The tail point, at first glance, shows turquoise-colored patina and significant corrosion. 

“It would’ve originally been thicker and sharper on both sides,” Ryan explained. “I was gonna throw it away initially, but then I thought it looked like a feather, so I kept it. Thankfully, I realized what it was.”

The belt buckle shows age as well, yet it looks almost identical to an identifying picture from one of his resource books about the era. “It took me a week’s worth of researching before I figured out what I had.”

Ryan is also proud to have discovered a riflemen’s cuff button, also from the War of 1812; a standard Army enlisted coat button from the Blackhawk War; and a eagle dragoon button, which he estimates to be from about 1833.

“Some were found on a vineyard on the property that housed the original vineyard the road gets its name from,” Ryan shared. “There was a house there that moved about 1860.”

In addition to these keepsakes, he has acquired two civilian buttons he believes were shipped here from England between 1780 and 1820. “They were typical shirt buttons for (people like) you and me,” he described. He’s also found a copper kettle ring that was likely used to make a bracelet somewhere around 400 years ago.

He has a brewery token that was worth 5 cents in trade at the bar. On its face, the name Chas Fluke appears. According to Ryan’s research, Fluke was in Prairie du Chien in the early 1900s, but as far as him owning a saloon in town, he’s been unable to find such details. 

“He probably had a bar in his home,” the metal detectorist said. 

Also in his collection, Ryan has a Civil War store card. He said, back then, families were hoarding money, and consequently, started printing these small metal cards. This one, in particular, was from Empire brewery, the business that eventually became known as Pabst. 

With each of his finds, Ryan has spent a lot of time with a dry, soft wood toothpick around each piece’s edges and crevices, in cleaning them up. Most of them have come out nicely, and all of his valuable finds are displayed in a shadow box in his home. 

He continues to research as much as he can about these historical items. 

“I get a lot of help from different sites online. Detecting the Heartland is one I use the most; it has 10,000 members,” Ryan said.

Armed with an average metal detector, he admits, Ryan got into the pursuit a few years ago when the day came where he could afford a decent piece of equipment. He had always wanted one. 

“I usually have four or five different permissions lined up,” he said of how he receives consent from property owners before looking. “I find a lot of pull tabs, some coins and other random garbage.”

Ryan’s machine detects metal objects that are only about four to six inches below the surface. He has a hand trowel with him and he’s careful every time he decides to dig, not only because he doesn’t want to damage a potential artifact, but also because he respects the property and wants to be able to leave no trace of his work. He also wants the opportunity to be welcomed back.

Ryan figures there’s about a dozen metal detectorists in the immediate Prairie du Chien area, including his good friend Tony Bakken. The two often go together in searches. One of Ryan’s three children, who is 9, enjoys the hobby as well and relishes in any chance he gets to accompany his dad too.

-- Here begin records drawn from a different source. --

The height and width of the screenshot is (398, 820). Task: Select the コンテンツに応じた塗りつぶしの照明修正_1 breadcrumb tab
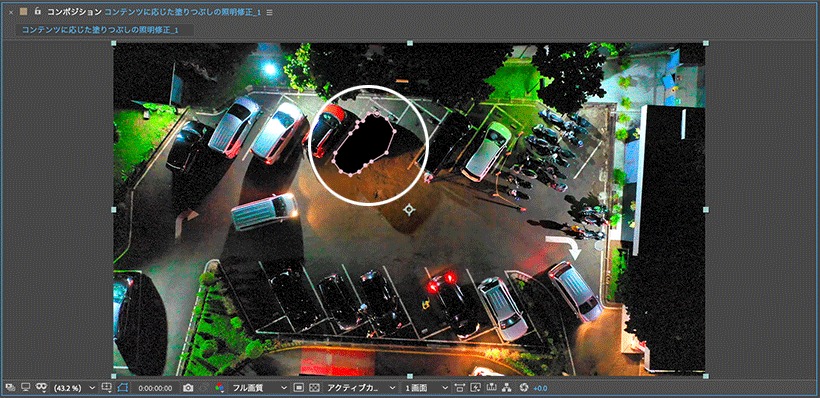(100, 30)
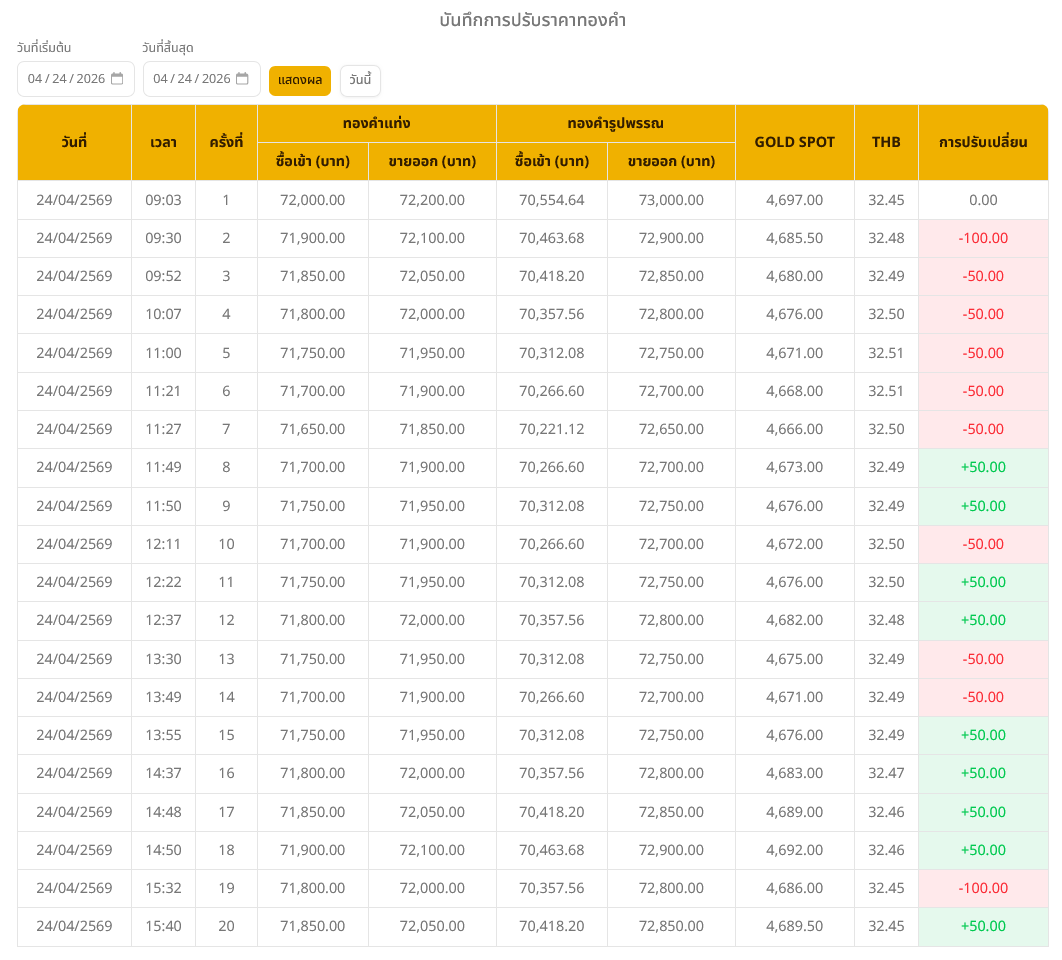Click the start date input field
Screen dimensions: 1062x960
65,79

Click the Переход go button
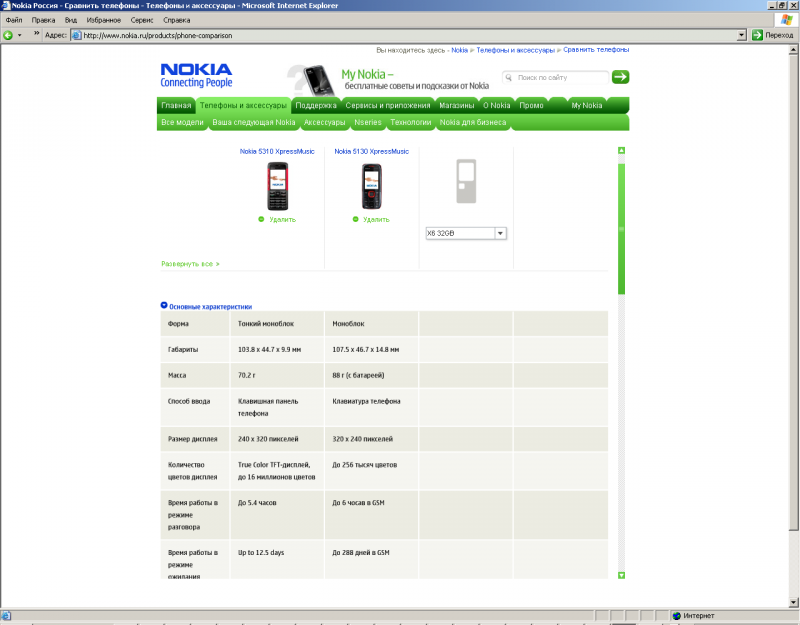click(772, 34)

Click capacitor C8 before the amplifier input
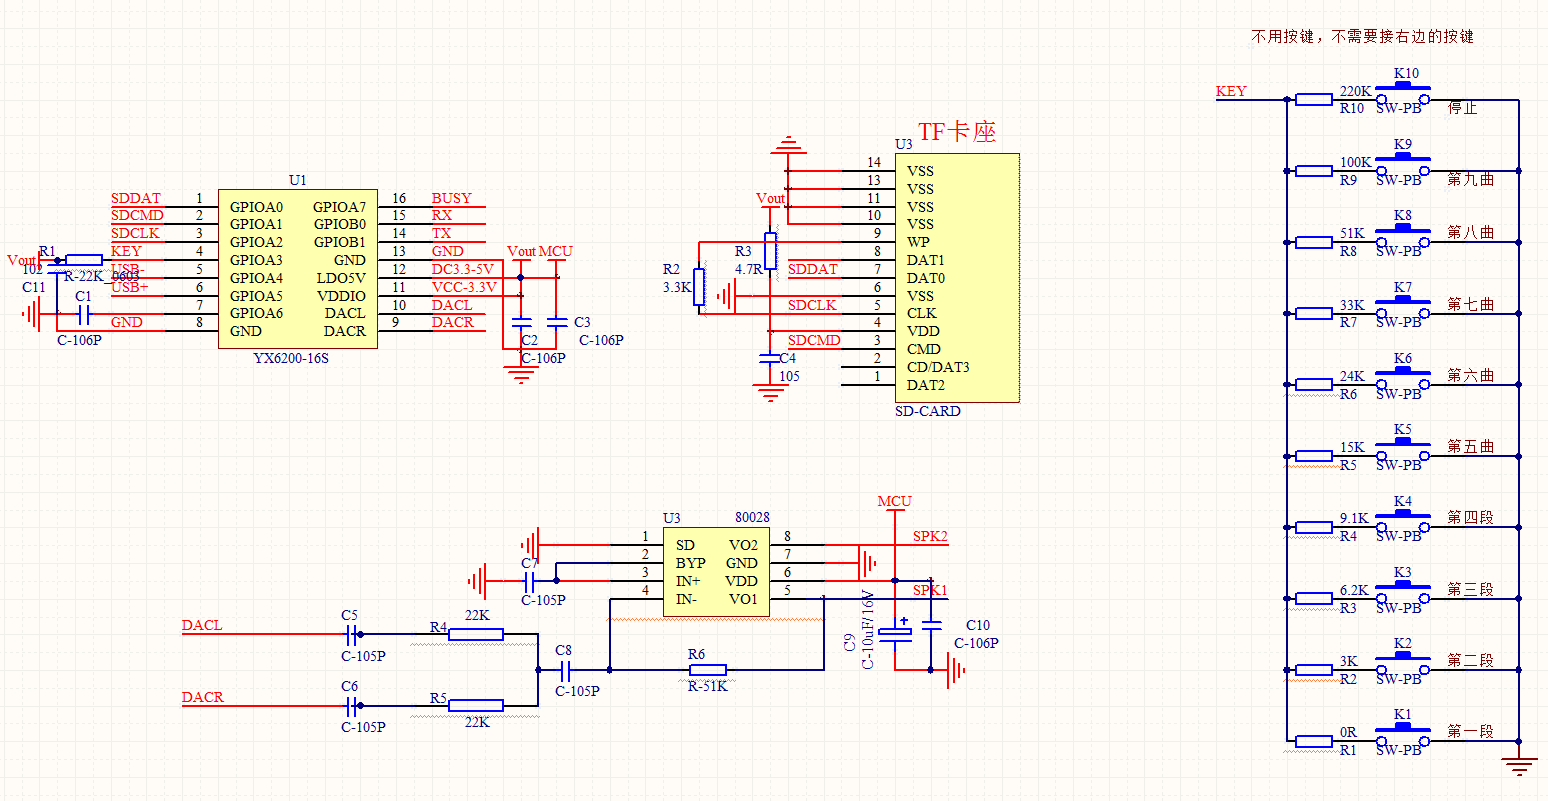pos(565,670)
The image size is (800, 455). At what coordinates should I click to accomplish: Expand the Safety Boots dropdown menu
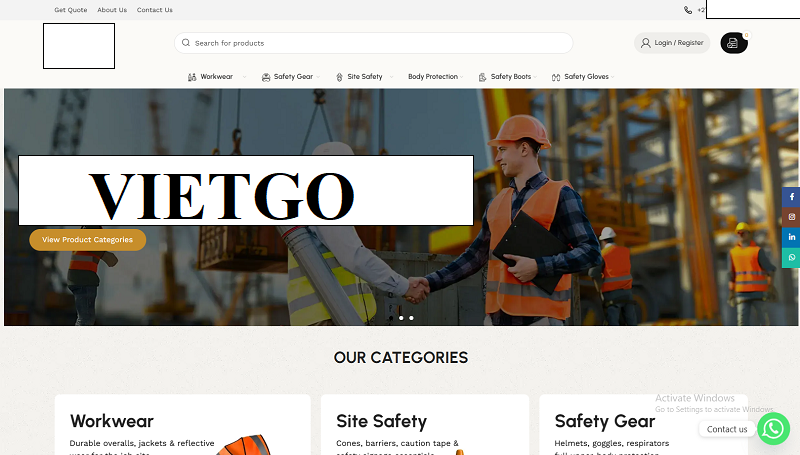point(508,77)
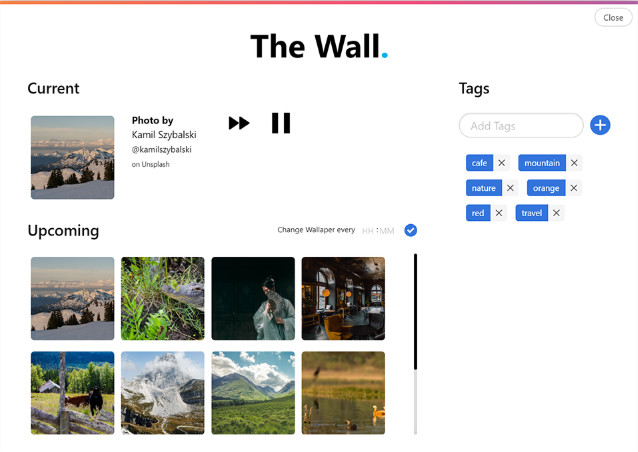This screenshot has height=452, width=638.
Task: Click the upcoming list scrollbar
Action: coord(415,343)
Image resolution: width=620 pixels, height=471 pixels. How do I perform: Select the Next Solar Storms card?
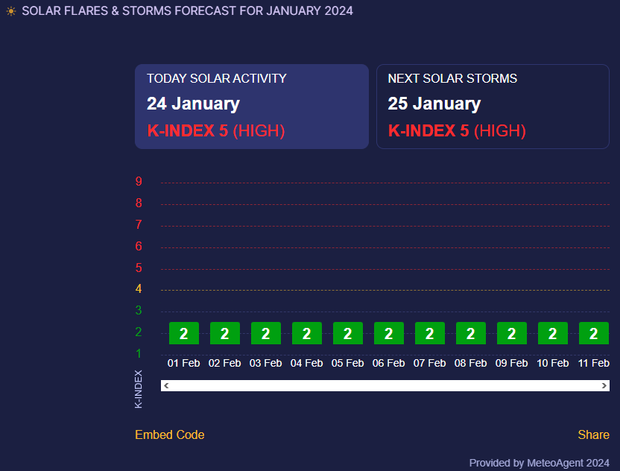tap(493, 107)
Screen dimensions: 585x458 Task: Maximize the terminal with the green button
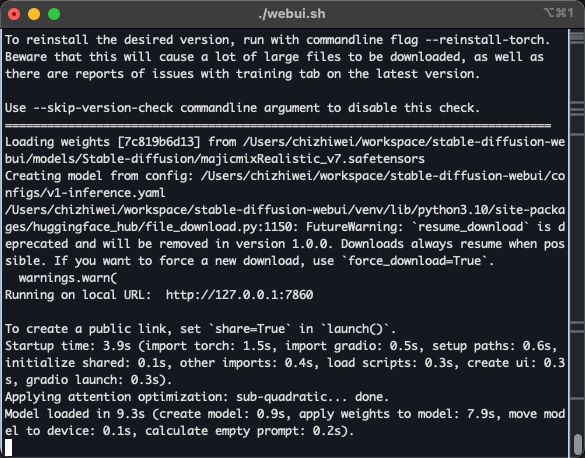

“When I started, I thought it’d be fun to find coins in the ground, but now I don’t find a lot of change. When I started to find these relics, that’s what ignited the love of the history of the area,” Ryan commented. 

In the near future, Ryan hopes to display part of his personal collection at the Prairie du Chien library. As for his long-term goal, he’s interested in loaning them for exhibit at the Villa Louis and/or the Fort Crawford museums. Ultimately, he wishes to keep them close. 

Certainly, he intends to keep metal detecting “forever.”

“A lot of this stuff may be the only one out there,” he said. “My dream would be to find a cannon ball.”